1 Minimally invasive surgery and high-flex knee prostheses are a few of the most recent technological advancements in joint replacement surgery.
2 Standard TKA designs allow for bicondylar surface replacement, with either a posterior cruciate retaining (PCR) design or posterior cruciate substituting (PCS) design.
3 Other prosthetic designs are either constrained or semi-constrained, which provide different levels of stability and varying degrees of freedom.
• Osteotomies of the proximal tibia, distal femur, anterior and posterior aspect of the femoral condyles, and retropatellar surface are performed.
• The anterior cruciate ligament (ACL) is resected to provide greater joint exposure during the procedure.
• The posterior cruciate ligament (PCL) may be resected if severe damage from degenerative osteophytes is found or if the surgeon prefers a PCS design.
• The medial and lateral collateral ligaments are retained; however, their anatomical positions may be surgically altered to achieve optimal varus or valgus alignment.
• If a knee flexion contracture is found, posterior condylar osteophytes may be removed, or the posterior capsule may be released.
• Once soft tissue balance is achieved, a trial reduction is performed, and stability and alignment of tibiofemoral and patellofemoral joints are checked in both flexion and extension.
• When optimal joint kinematics are achieved, the components are fixated with methylmethacrylate cement.
• The majority of patients who undergo TKA at HSS receive a combination spinal/epidural anesthesia, with a local femoral nerve block (FNB).
Rehabilitation Overview
• The postoperative TKA rehabilitation program at our institution is designed and individually based on functional ability, clinical research, objective measurements, and the clinical expertise of the physical therapist.
• The HSS TKA rehabilitation guideline incorporates three progressive phases of postoperative rehabilitation to maximize patient outcomes.
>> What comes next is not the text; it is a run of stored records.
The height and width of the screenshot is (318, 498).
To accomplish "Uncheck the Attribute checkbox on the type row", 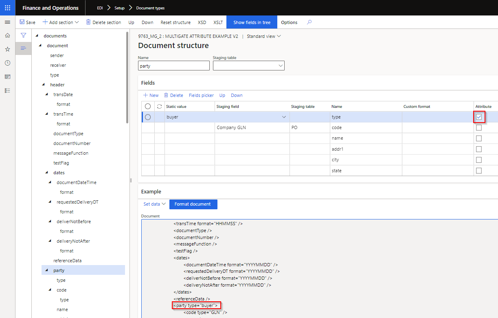I will (479, 117).
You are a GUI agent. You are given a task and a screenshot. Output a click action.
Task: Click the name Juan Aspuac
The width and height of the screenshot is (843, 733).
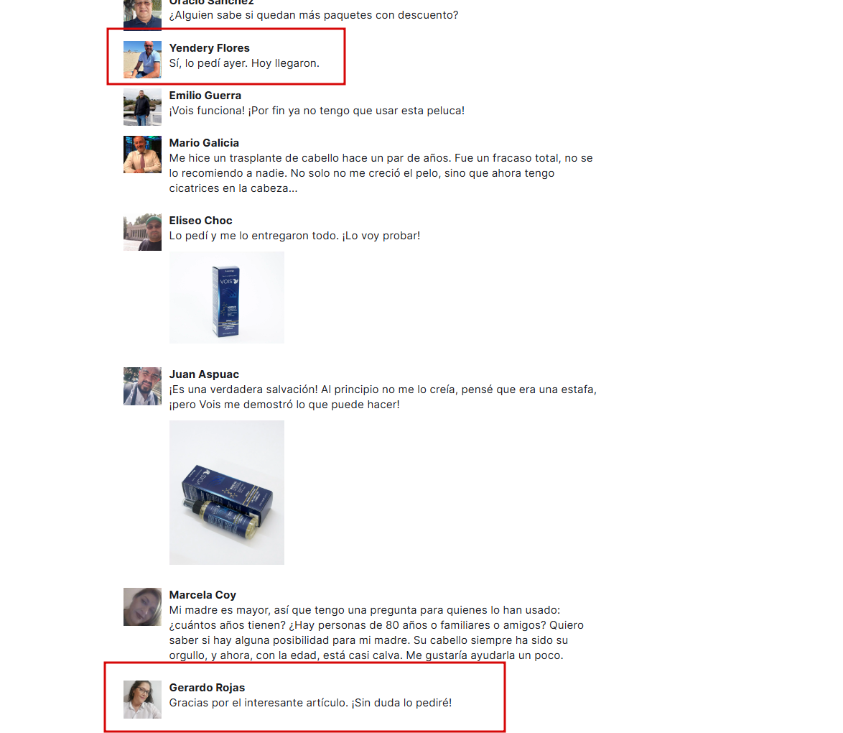pos(204,374)
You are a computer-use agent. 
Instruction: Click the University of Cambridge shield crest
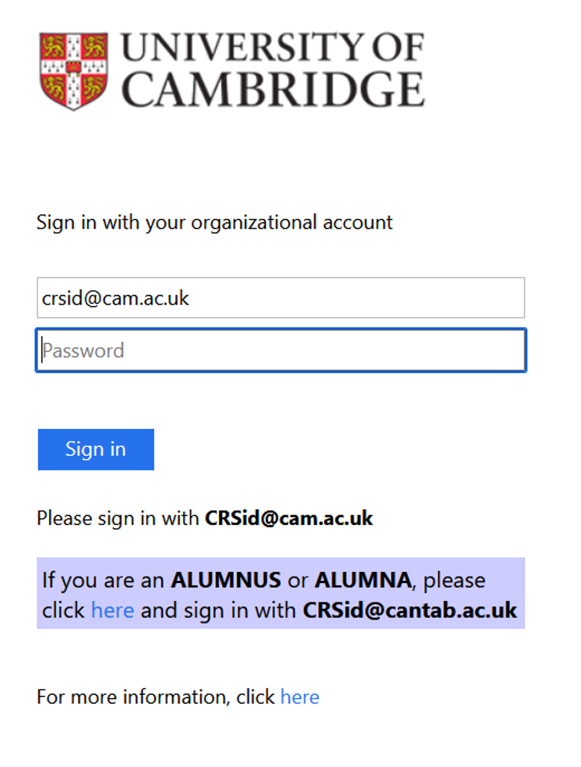coord(74,71)
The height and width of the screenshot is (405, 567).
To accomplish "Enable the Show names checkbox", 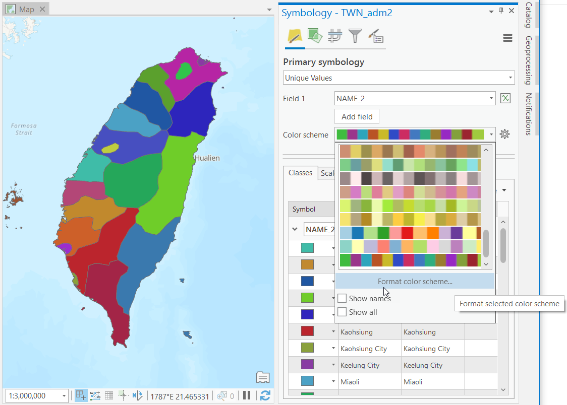I will click(x=343, y=298).
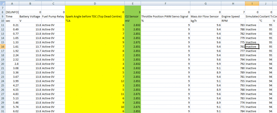Click the mass air flow value 9.9
Viewport: 277px width, 113px height.
206,64
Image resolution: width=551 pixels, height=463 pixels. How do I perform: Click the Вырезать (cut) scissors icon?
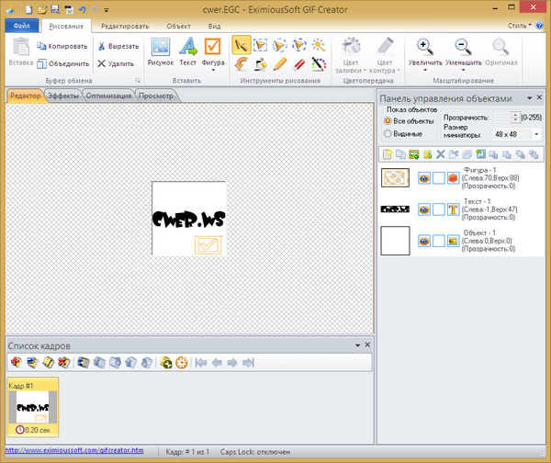coord(103,46)
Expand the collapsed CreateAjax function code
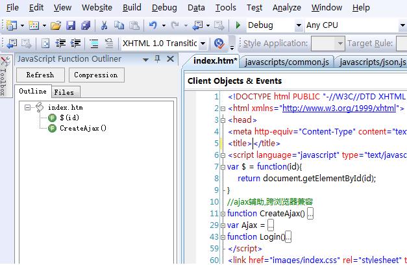The image size is (407, 265). point(310,213)
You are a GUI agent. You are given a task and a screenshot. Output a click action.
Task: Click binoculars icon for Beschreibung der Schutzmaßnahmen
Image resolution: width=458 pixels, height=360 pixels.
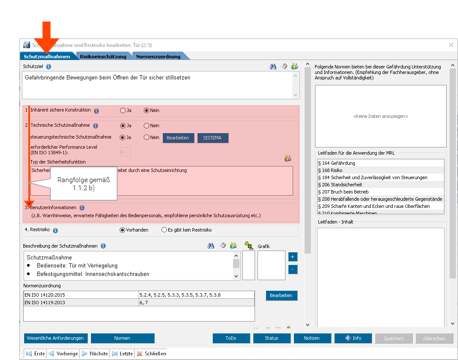(211, 245)
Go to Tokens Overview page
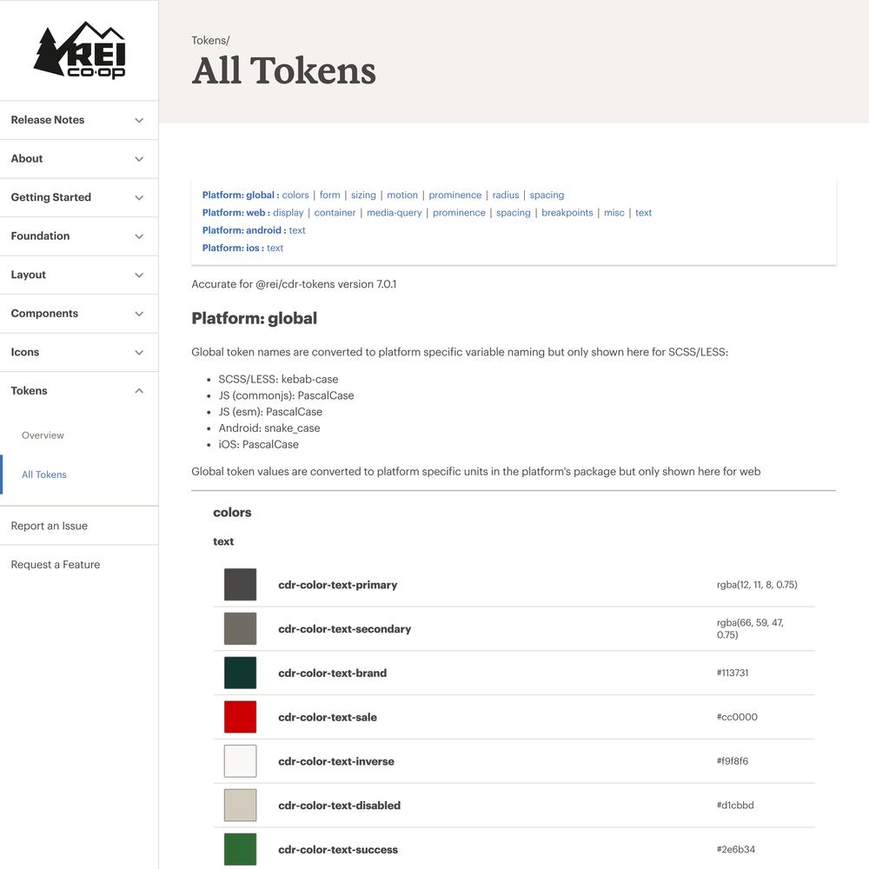The width and height of the screenshot is (869, 869). click(43, 435)
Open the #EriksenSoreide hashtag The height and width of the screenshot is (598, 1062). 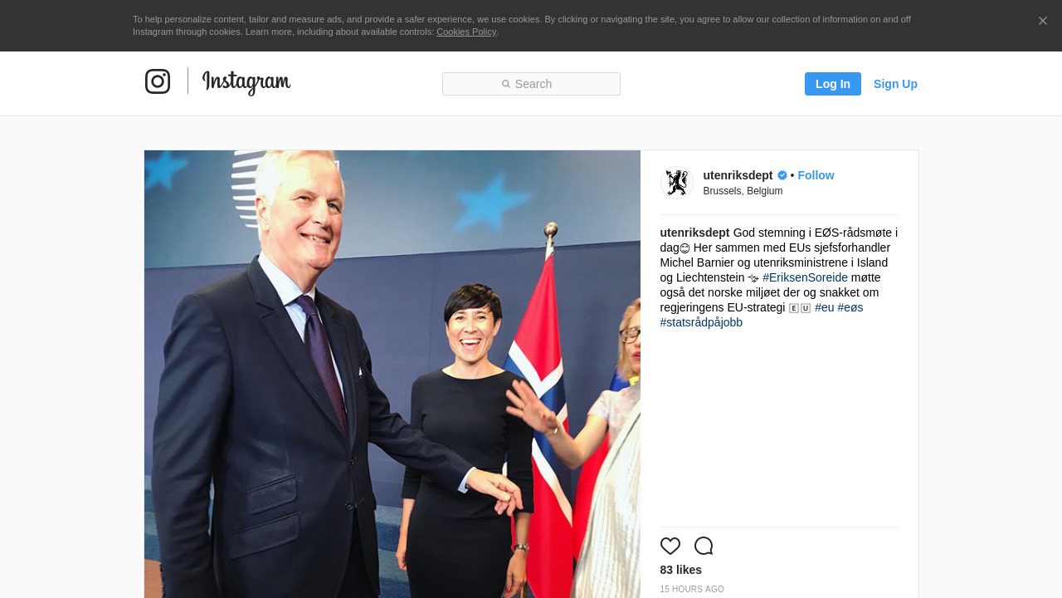[x=805, y=277]
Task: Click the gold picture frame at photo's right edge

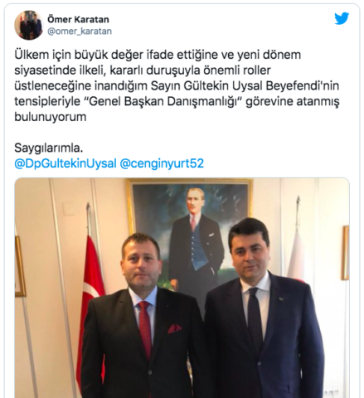Action: point(346,253)
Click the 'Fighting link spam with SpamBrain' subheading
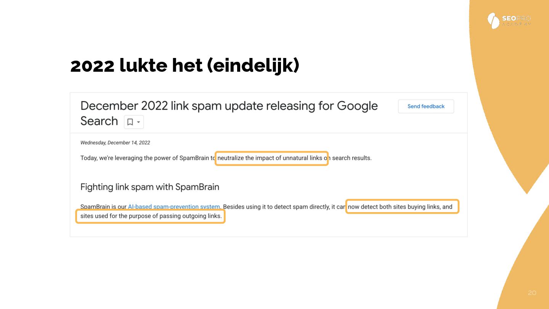Image resolution: width=549 pixels, height=309 pixels. (x=149, y=187)
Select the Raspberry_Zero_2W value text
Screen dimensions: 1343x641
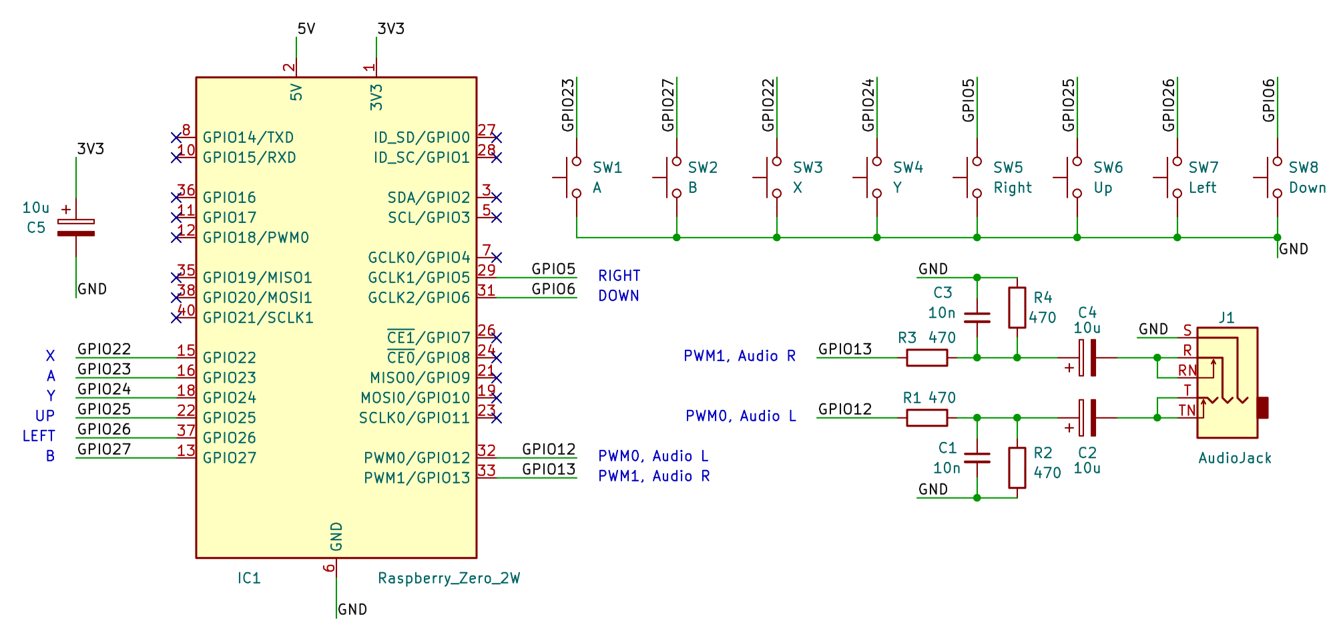449,578
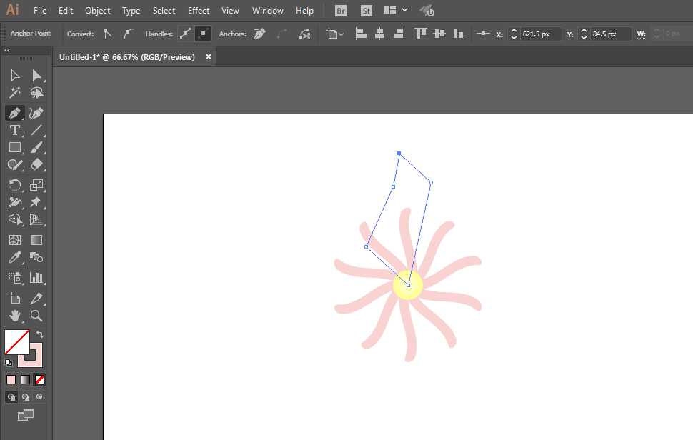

These guidelines include a general timeline of expected goals, which patients may achieve at a faster or slower rate, depending on age, comorbidities, pain, or surgical complications.
1 Postoperative phase I of the inpatient TKA guideline was developed in part from functional outcome data that have been collected on more than 10,000 patients who have undergone TKA over the past 15 years at the HSS, using a valid and reliable Functional Milestones Form. This valuable information enabled us to benchmark functional status and design treatment interventions and goals in the early postoperative or inpatient phase.